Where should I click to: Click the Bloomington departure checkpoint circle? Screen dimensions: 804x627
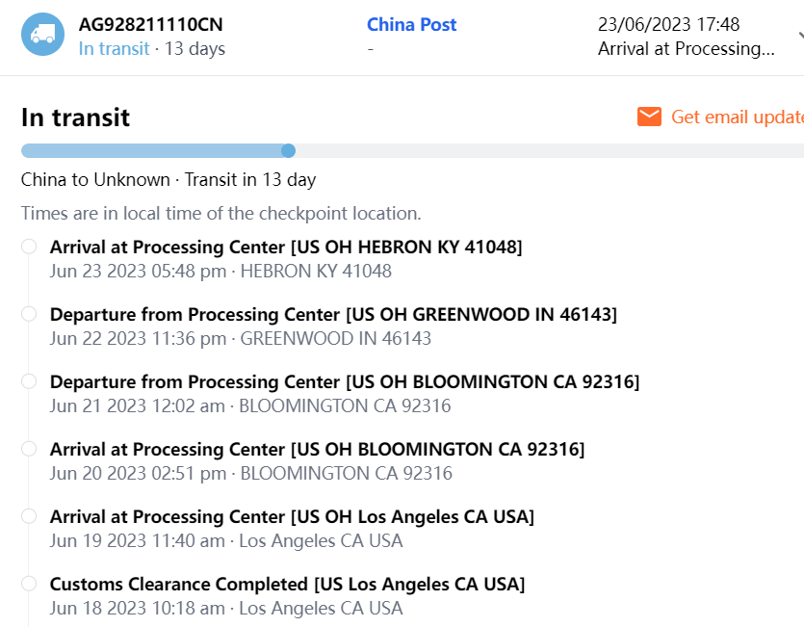29,381
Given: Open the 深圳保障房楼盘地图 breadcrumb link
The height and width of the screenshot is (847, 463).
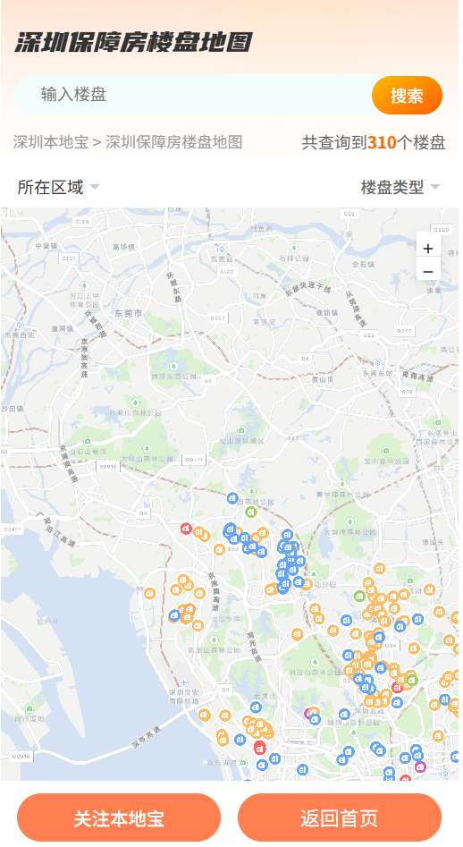Looking at the screenshot, I should (x=173, y=142).
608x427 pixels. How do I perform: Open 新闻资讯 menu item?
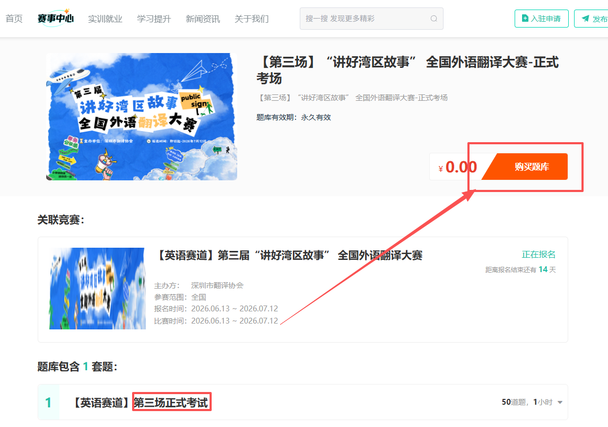click(203, 19)
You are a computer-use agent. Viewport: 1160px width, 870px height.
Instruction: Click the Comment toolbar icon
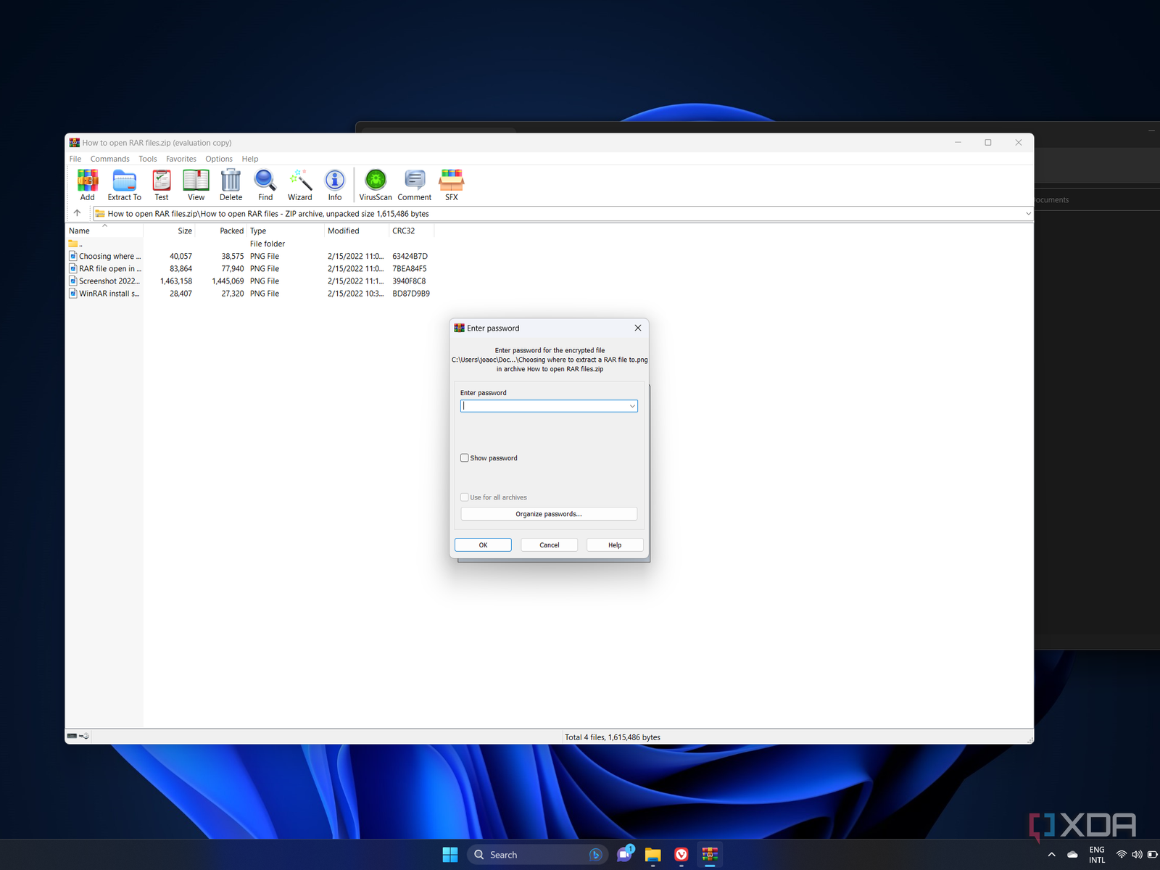(x=414, y=184)
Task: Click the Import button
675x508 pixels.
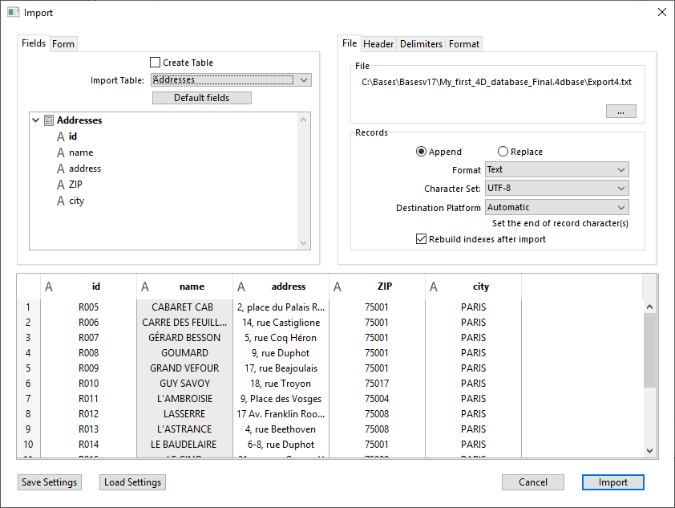Action: pyautogui.click(x=612, y=482)
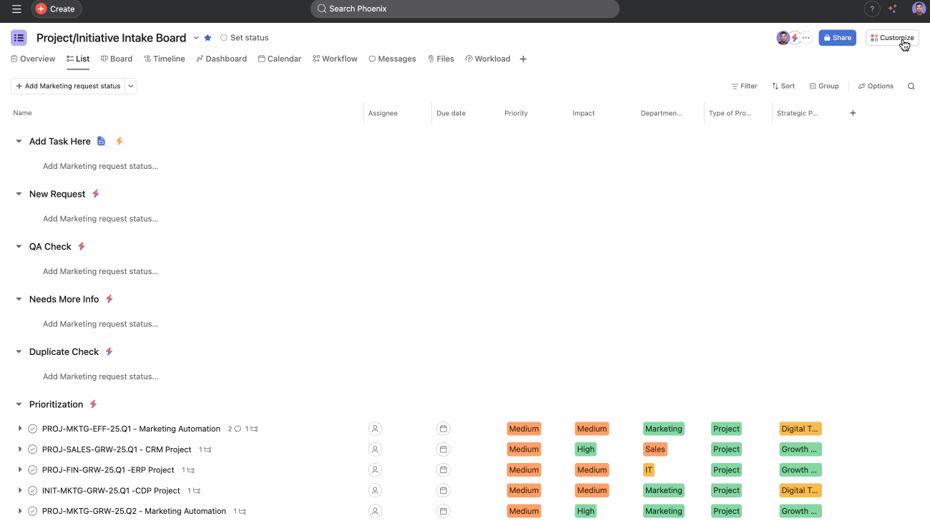Add a new tab with plus icon
The width and height of the screenshot is (930, 521).
[x=523, y=59]
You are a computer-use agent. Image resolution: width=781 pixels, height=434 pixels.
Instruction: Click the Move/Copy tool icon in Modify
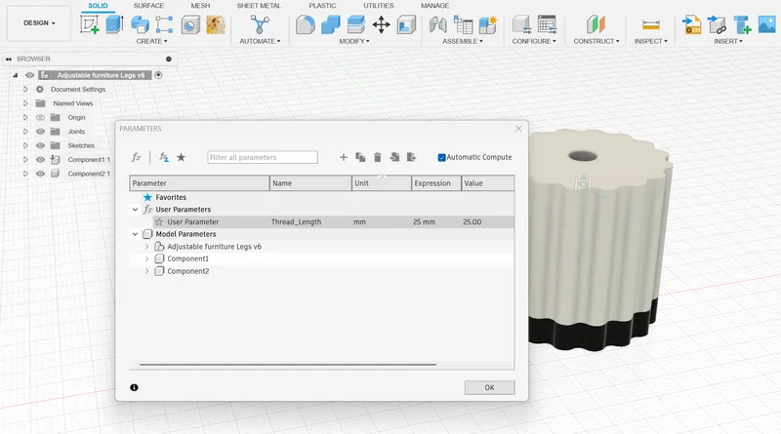click(381, 23)
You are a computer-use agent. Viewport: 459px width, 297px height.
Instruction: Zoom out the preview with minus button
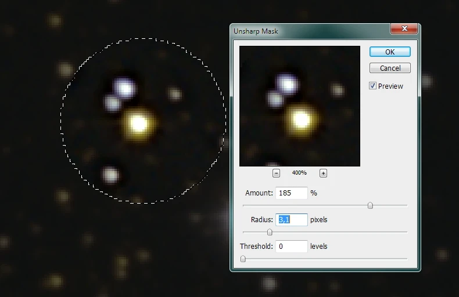(276, 173)
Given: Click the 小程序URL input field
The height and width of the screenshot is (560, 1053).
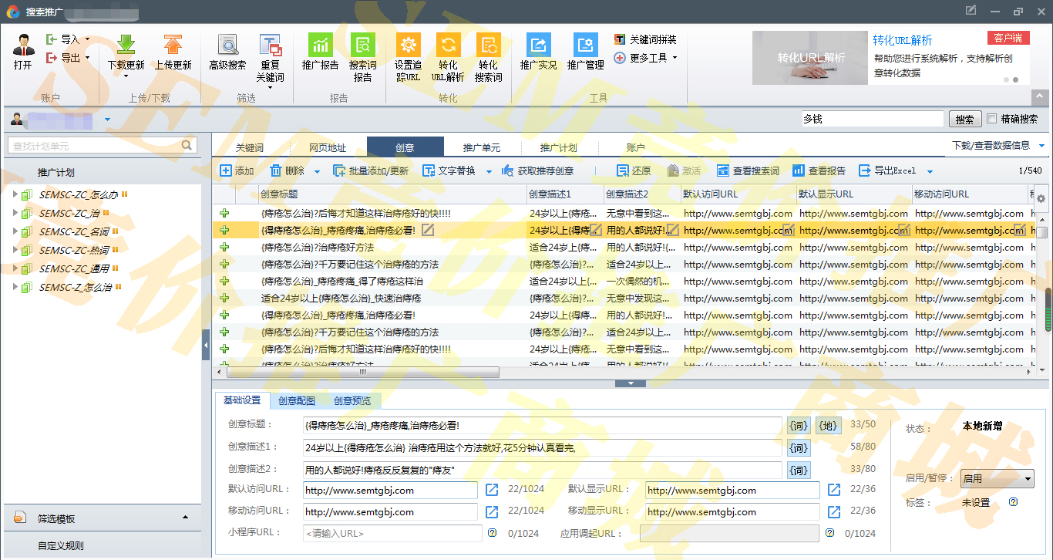Looking at the screenshot, I should tap(392, 534).
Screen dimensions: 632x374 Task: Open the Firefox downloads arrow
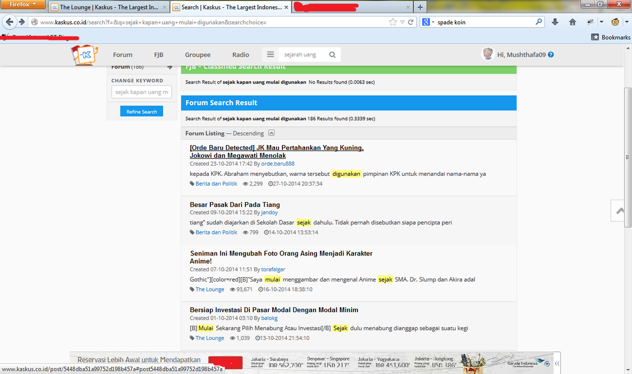pyautogui.click(x=555, y=22)
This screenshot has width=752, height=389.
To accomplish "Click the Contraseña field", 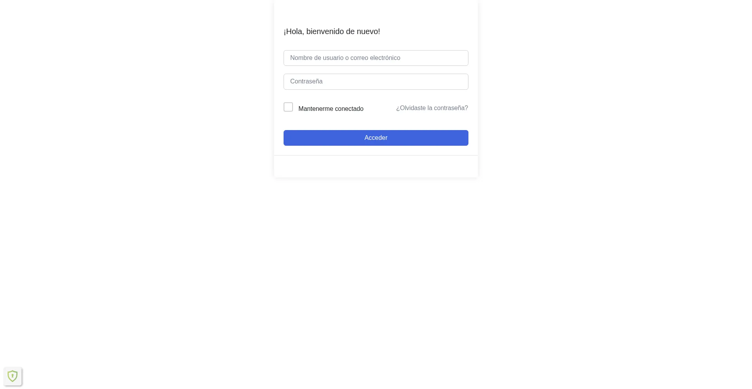I will [376, 81].
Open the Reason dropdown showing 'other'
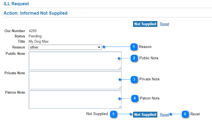This screenshot has height=125, width=212. click(65, 47)
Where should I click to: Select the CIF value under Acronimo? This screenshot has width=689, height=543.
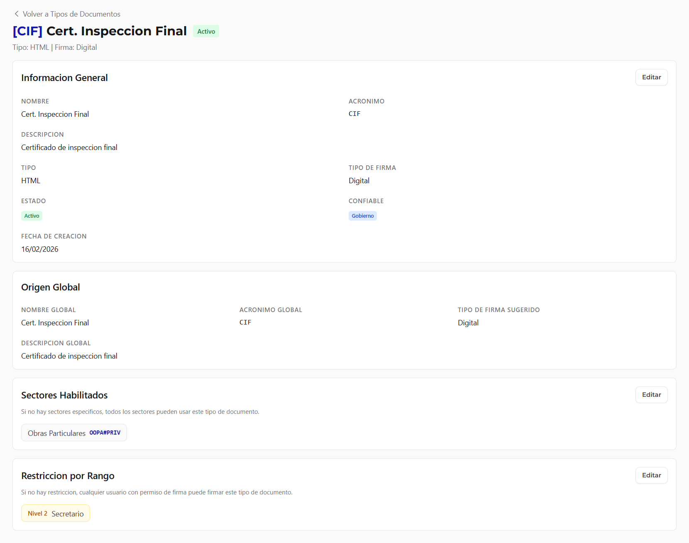pyautogui.click(x=354, y=114)
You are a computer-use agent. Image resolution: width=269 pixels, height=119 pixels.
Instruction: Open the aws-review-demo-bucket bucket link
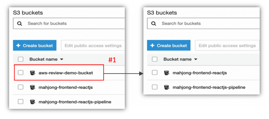[x=66, y=73]
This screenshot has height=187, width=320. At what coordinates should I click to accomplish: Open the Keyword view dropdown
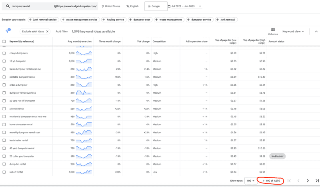[x=293, y=31]
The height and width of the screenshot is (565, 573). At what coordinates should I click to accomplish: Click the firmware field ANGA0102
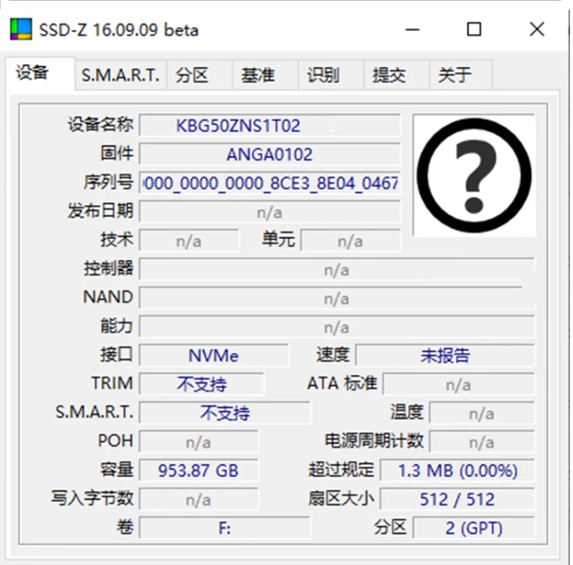tap(270, 155)
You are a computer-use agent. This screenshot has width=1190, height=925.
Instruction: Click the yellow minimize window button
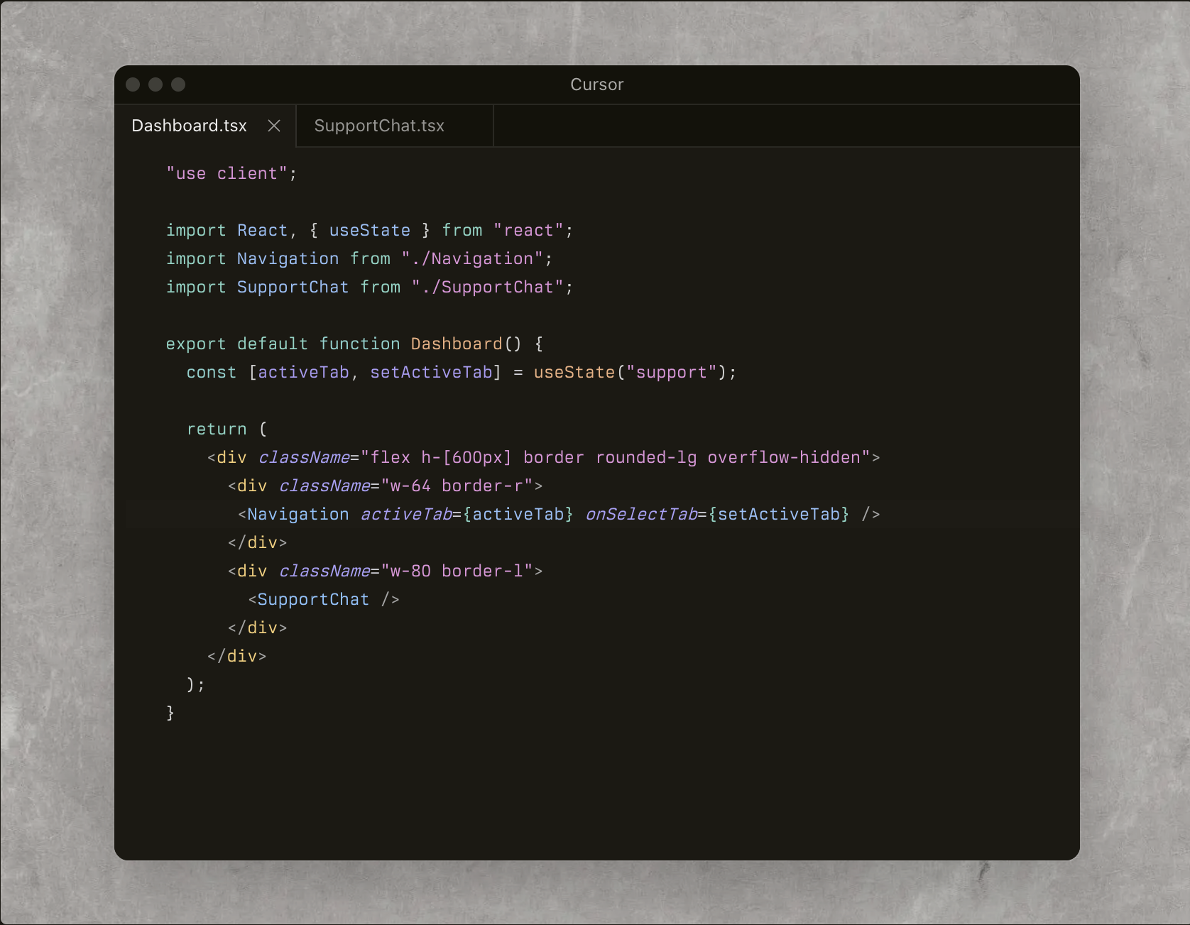tap(155, 84)
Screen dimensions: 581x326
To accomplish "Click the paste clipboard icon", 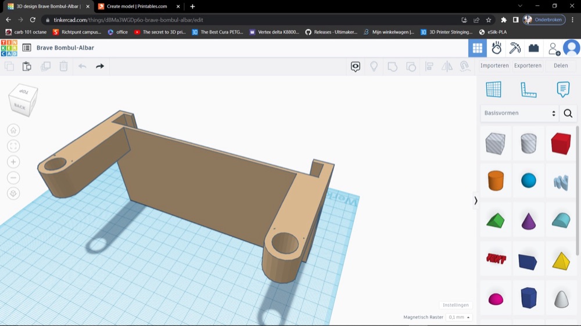I will pyautogui.click(x=27, y=66).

☆ ☆ ☆ ☆ ☆ ☆ ☆

**Instructions for the task:**
Collect, from the material above, every line containing the word "resolution".

**Written reply:**
You are a computer-use agent. Image resolution: width=781 pixels, height=434 pixels.
You are a computer-use agent. Image resolution: width=269 pixels, height=119 pixels.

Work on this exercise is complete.